Commentary on the Gospel of

Jeanne Schuler-Creighton University's Department of Philosophy

The Greatest Commandments


Like a crowd betting on the next race, they circled Jesus to put him to the test. Lawyers, teachers, and priests, they would snare the carpenter’s son. They were educated and respected. Jesus brushed aside the trap. Like Ezekiel, he opens his mouth and our dry bones rattle.


The words are simple. We are born for love. We find the source of our being in love. Not just friends, family, and countrymen, but strangers and even enemies are my neighbor. Loving doesn’t deny the self; it brings me home.


Simple words can confound us. We who are organized, articulate, and on task can lose sight of the big picture. Suddenly it is we who lay in pieces on a great plain waiting for the wind to blow. Listening, his words knit us together.
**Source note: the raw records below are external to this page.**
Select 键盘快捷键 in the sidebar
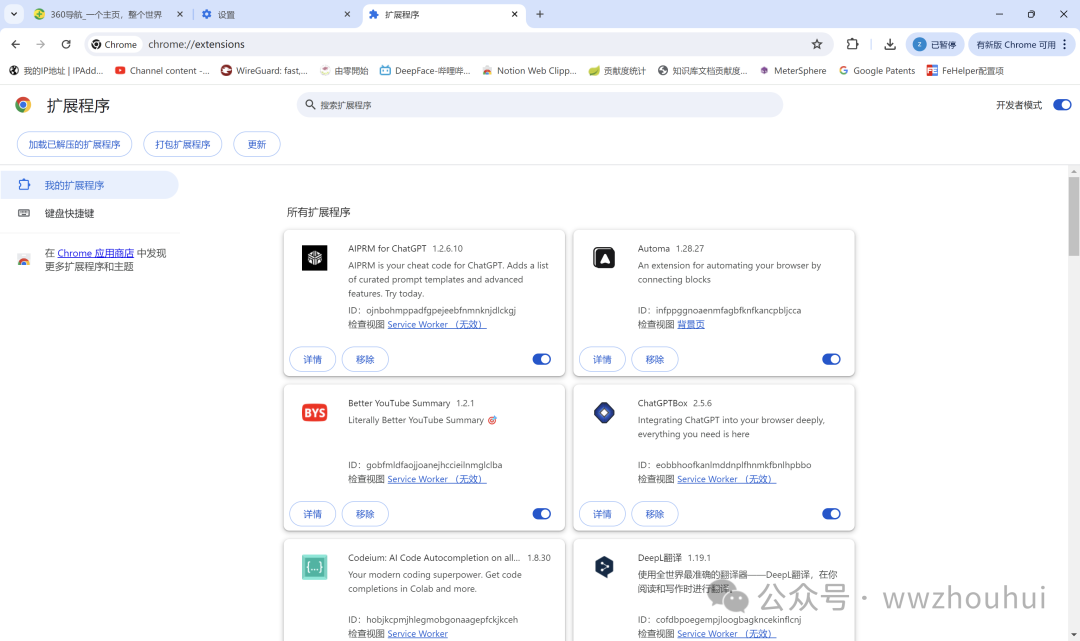This screenshot has height=641, width=1080. pos(69,213)
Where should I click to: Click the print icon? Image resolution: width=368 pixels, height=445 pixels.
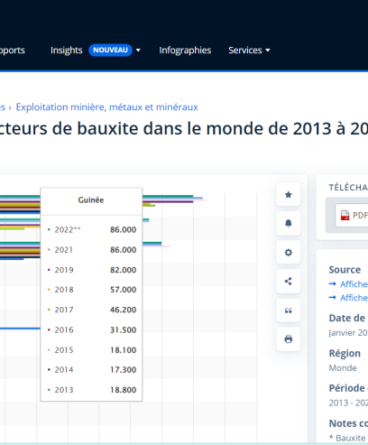coord(288,339)
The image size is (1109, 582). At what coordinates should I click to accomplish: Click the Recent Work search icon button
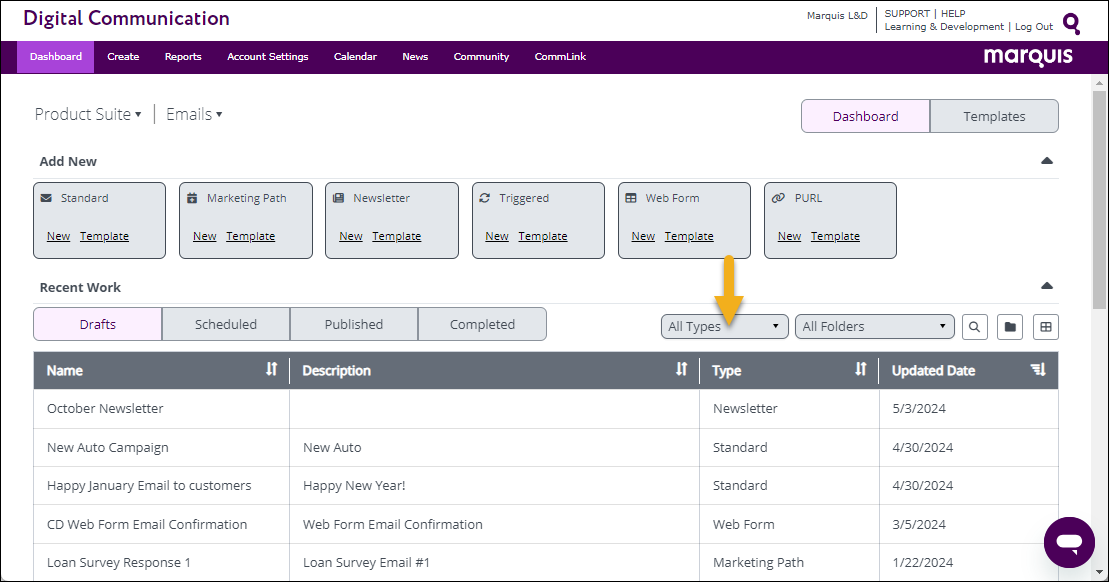point(975,327)
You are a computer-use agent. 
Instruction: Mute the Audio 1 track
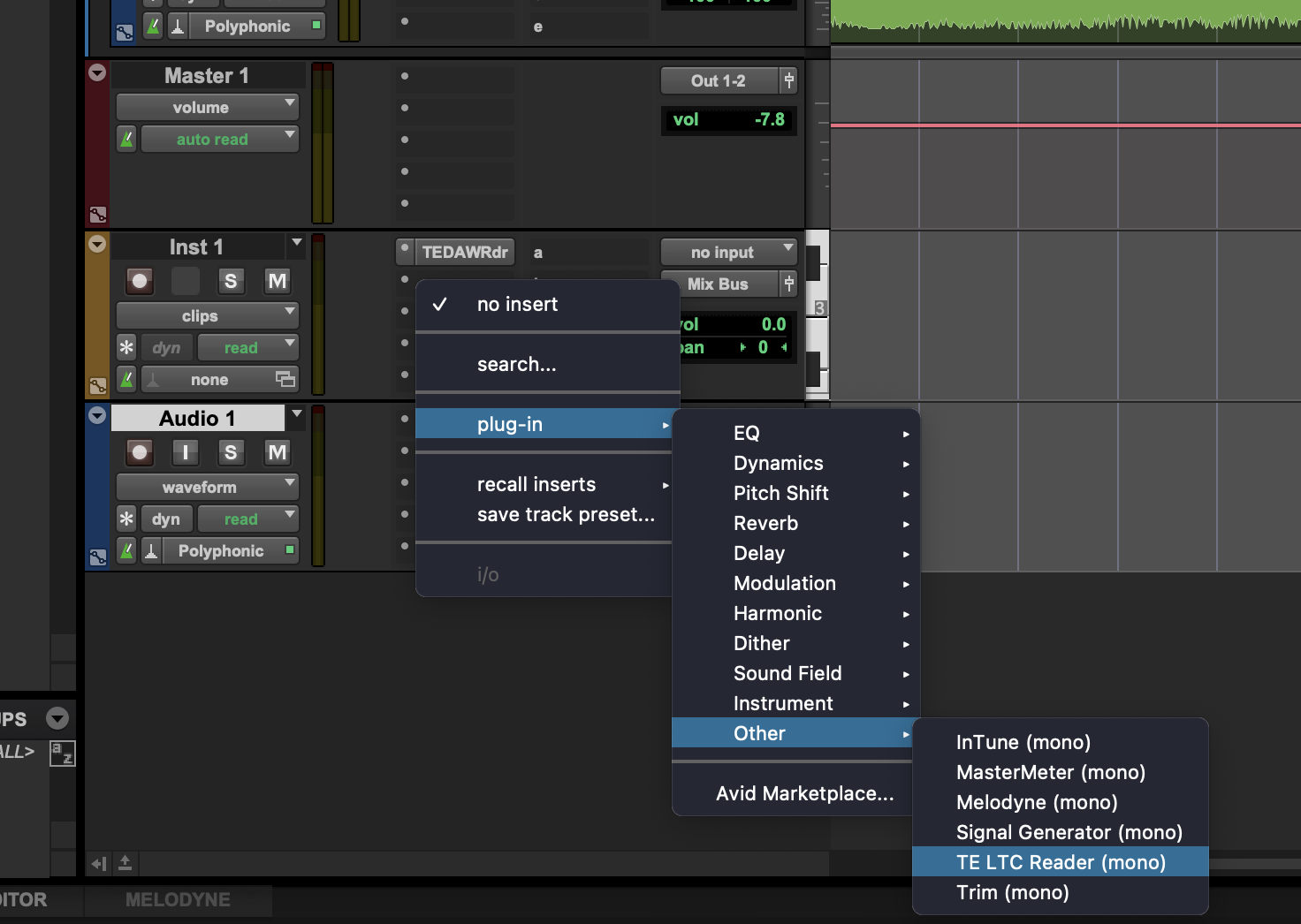coord(277,452)
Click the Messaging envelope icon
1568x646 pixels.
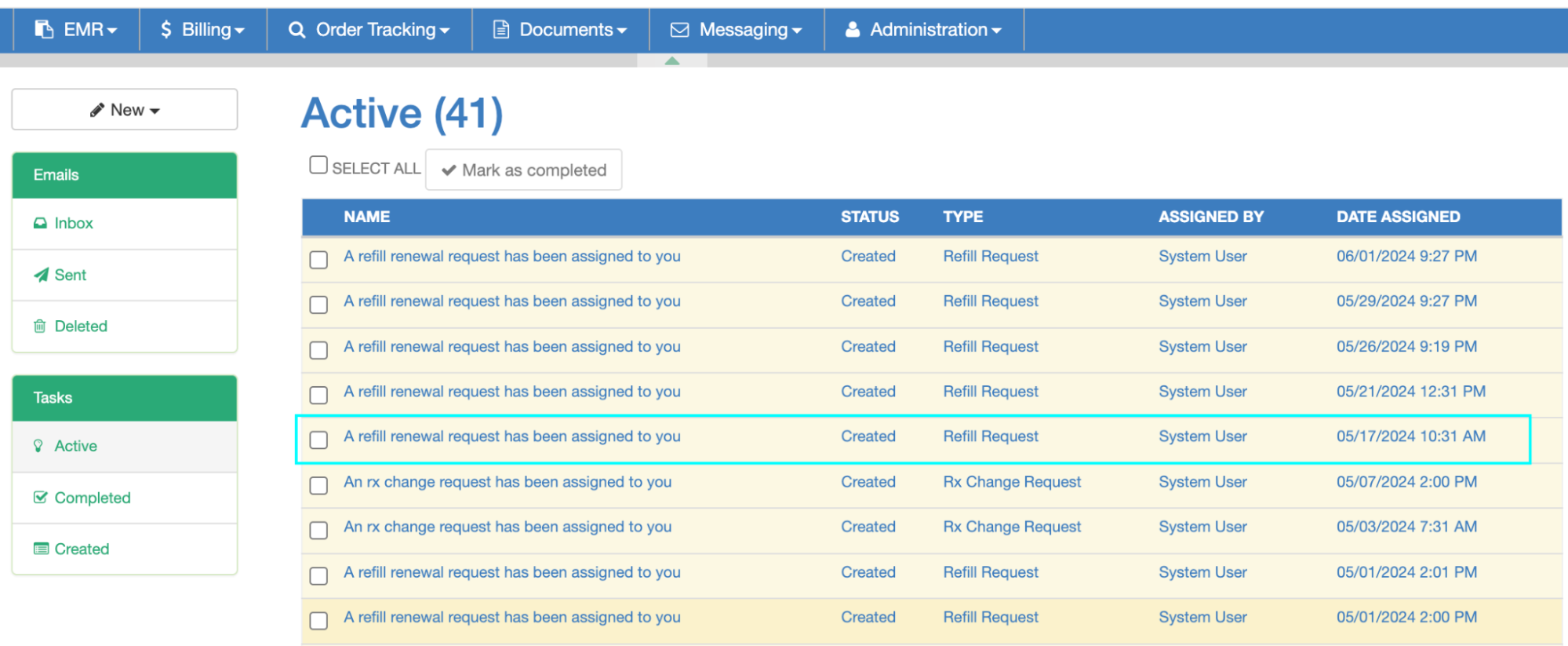[x=679, y=30]
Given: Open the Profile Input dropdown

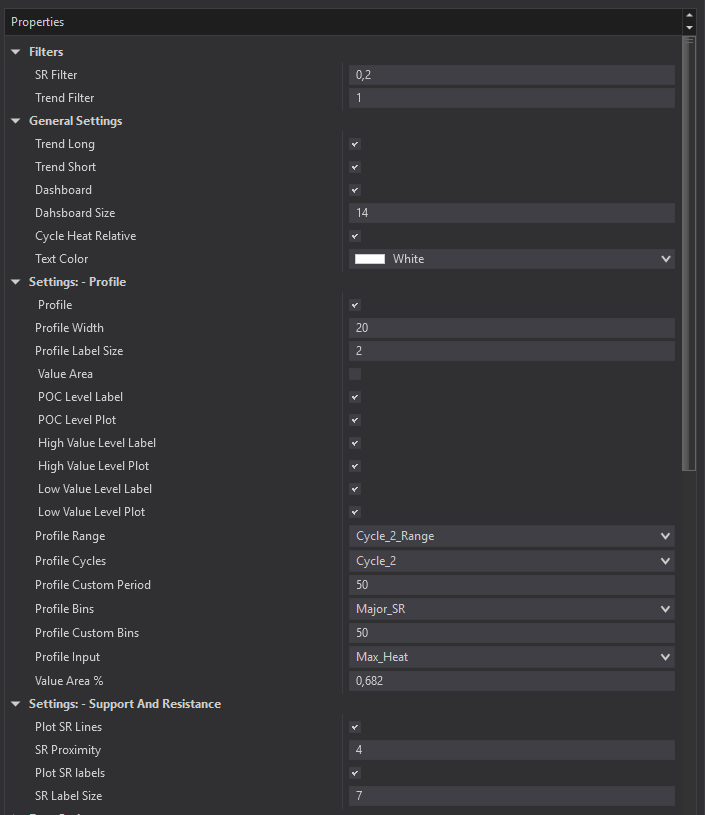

Those testing Jesus are skilled at arguments and strategy. They could cite evidence, debate issues, and create dilemmas. But they lose sight of the truth that directs reason. They did not try to understand. So their sculpted words disappear in the wind.


Often we grow tired of contests and controversy. Wary of being pounced on, we draw the wrong conclusion: stop thinking. Thinking becomes just another way to win. But we can no more stop thinking than stop singing.


Learning to think is like learning to love: it takes us into the world and closer to you.